*TASK LIST:*
• a. In the article on genetically engineered poplars, what percentage of trichloroethylene did the unaltered plants remove?
• b. Reproduce part of the poplar article, beginning at the words "The work being" and stopping after "forest resources, said.".
• c. Resume the article on pollution-removing poplar plants, picking up after its final sentence.

___ EXCERPT PROVIDED

The problem with plants that are capable of doing this is that the
process is slow and halts completely when growth stops in winter. Using
plants in this way, a process called phytoremediation, often hasn't made
sense given the timetables required by regulatory agencies at remediation
sites.

Scientists led by the University of Washington's Sharon Doty,
reporting in this week's Proceedings of the National Academy of Sciences,
say that genetically engineered poplar plants being grown in a laboratory
were able to take as much as 91 percent of trichloroethylene, the most
common groundwater contaminant at U.S. Superfund sites, out of a liquid
solution. Unaltered plants removed 3 percent. The poplar plants - all
cuttings just several inches tall growing in vials - also were able to break
down, or metabolize, the pollutant into harmless byproducts at rates 100
times that of the control plants.

While federal regulations allow the growing of transgenic trees in
greenhouses and controlled field trials for research purposes, they do not
allow the commercial growing of transgenic trees. A transgenic plant is one
in which its genetic material is manipulated. Sometimes only its own genetic
material is altered and sometimes genetic material is added from other
plants, bacteria or animals.

The work being published this week raises the interesting question of
the potential for using transgenic trees on sites where toxic plumes of
pollutants are on the move in groundwater.

"Small, volatile hydrocarbons, including trichloroethylene, vinyl
chloride, carbon tetrachloride, benzene, and chloroform, are common
environmental pollutants that pose serious health effects. Some of these are
known carcinogens," Doty, an assistant professor of forest resources, said.

______
___ DATA FOR ANALYSIS

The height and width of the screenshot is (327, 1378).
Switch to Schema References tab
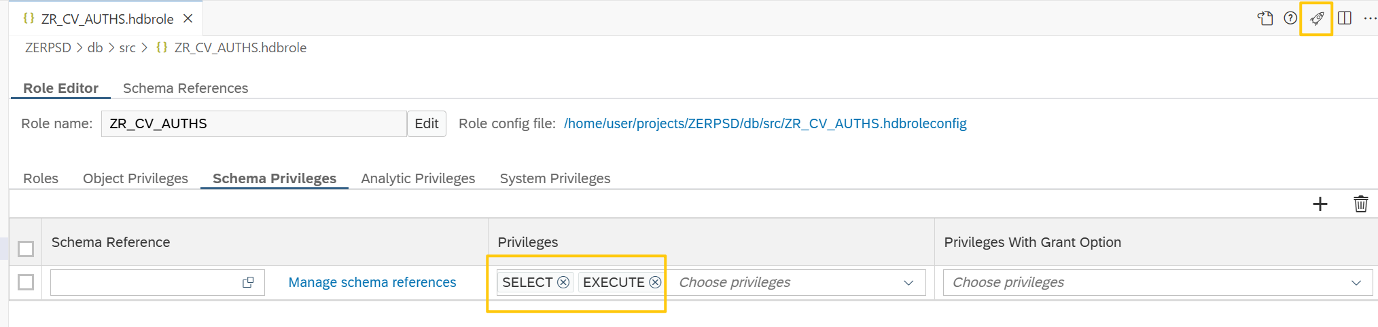[186, 88]
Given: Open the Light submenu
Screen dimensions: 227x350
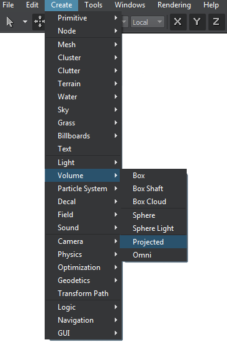Looking at the screenshot, I should 83,163.
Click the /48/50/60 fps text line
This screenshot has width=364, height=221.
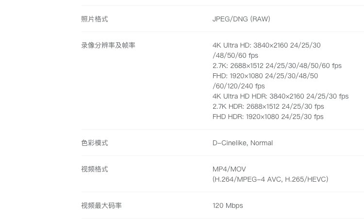(x=235, y=55)
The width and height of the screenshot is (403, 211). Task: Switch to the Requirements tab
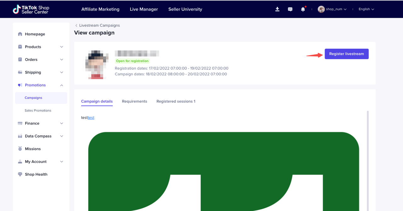point(134,101)
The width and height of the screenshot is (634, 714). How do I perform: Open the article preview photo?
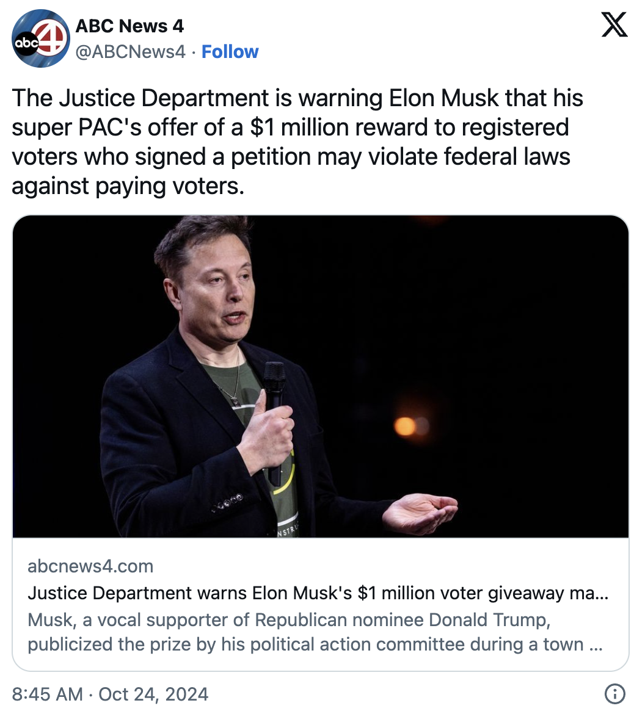[x=320, y=376]
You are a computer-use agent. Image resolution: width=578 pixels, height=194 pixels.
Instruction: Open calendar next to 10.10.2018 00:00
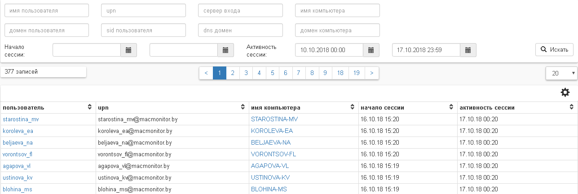pos(371,50)
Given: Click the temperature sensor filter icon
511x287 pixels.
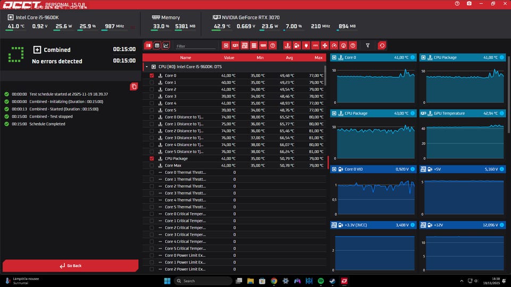Looking at the screenshot, I should point(287,46).
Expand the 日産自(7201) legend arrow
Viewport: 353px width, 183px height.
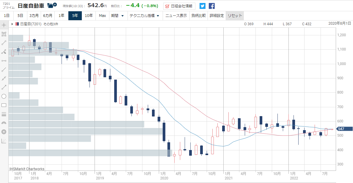tap(12, 24)
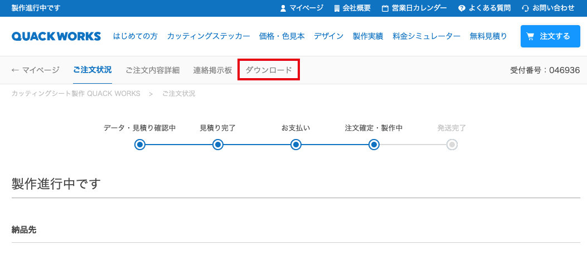Screen dimensions: 587x259
Task: Click the headset icon beside お問い合わせ
Action: [x=525, y=8]

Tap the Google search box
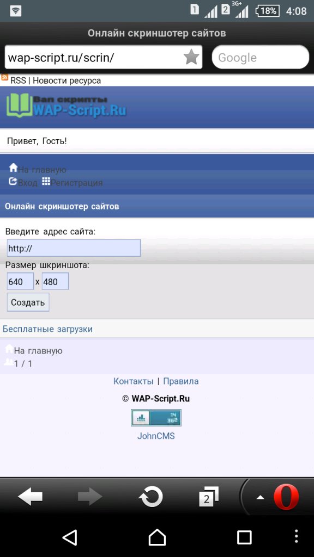pyautogui.click(x=261, y=57)
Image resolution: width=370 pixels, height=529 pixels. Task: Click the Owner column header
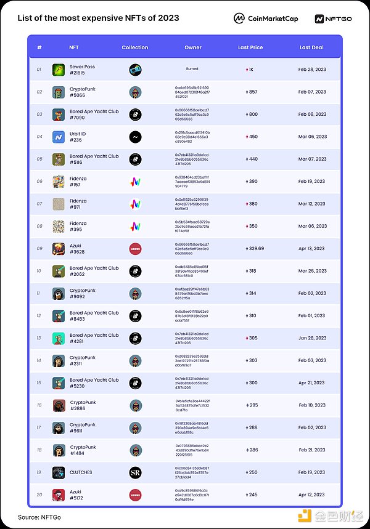tap(193, 47)
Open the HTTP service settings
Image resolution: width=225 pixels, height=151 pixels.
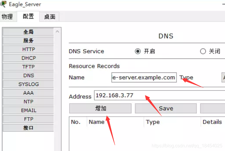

______

*OUTPUTS FOR THE TASKS:*
• a. 3 percent

• b.
The work being published this week raises the interesting question of
the potential for using transgenic trees on sites where toxic plumes of
pollutants are on the move in groundwater.

"Small, volatile hydrocarbons, including trichloroethylene, vinyl
chloride, carbon tetrachloride, benzene, and chloroform, are common
environmental pollutants that pose serious health effects. Some of these are
known carcinogens," Doty, an assistant professor of forest resources, said.

• c.
Trichloroethylene is a heavily used industrial degreaser that's made
its way into groundwater because of improper disposal. Both unaltered
poplars and the transgenic poplar plants produce the enzymes to break down
trichloroethylene, C2HCl3, into chloride ions - harmless salt that the plant
sheds - and recombines the carbon and hydrogen with oxygen to produce water
and carbon dioxide.

The transgenic poplar plants just do it a lot faster. The enzymes used
to metabolize the contaminants are from a group called cytochrome P450 found
in both plants and animals. Poplars have a lot of P450s and Doty said
scientists hope to eventually sort them to find ways to manipulate the
plant's own genes to ramp up pollution degradation. In the meantime they are
conducting experiments inserting a gene that produces cytochrome P450 in
mammalian livers, in this case the livers of rabbits. Poplar genes producing
cytochrome P450 is expressed in all their cells, but not at the rates
achieved by the transgenics.

"We overcame the rate-limiting step by causing the poplar plants to
overexpress the first enzyme in the degradative pathway," Doty said. "Using
the mammalian gene is just a step toward the day when we understand the
poplar P450 genes well enough to use promoters to enhance production of
their own enzymes that degrade contaminants. With the plant's own genes, the
results should be even better."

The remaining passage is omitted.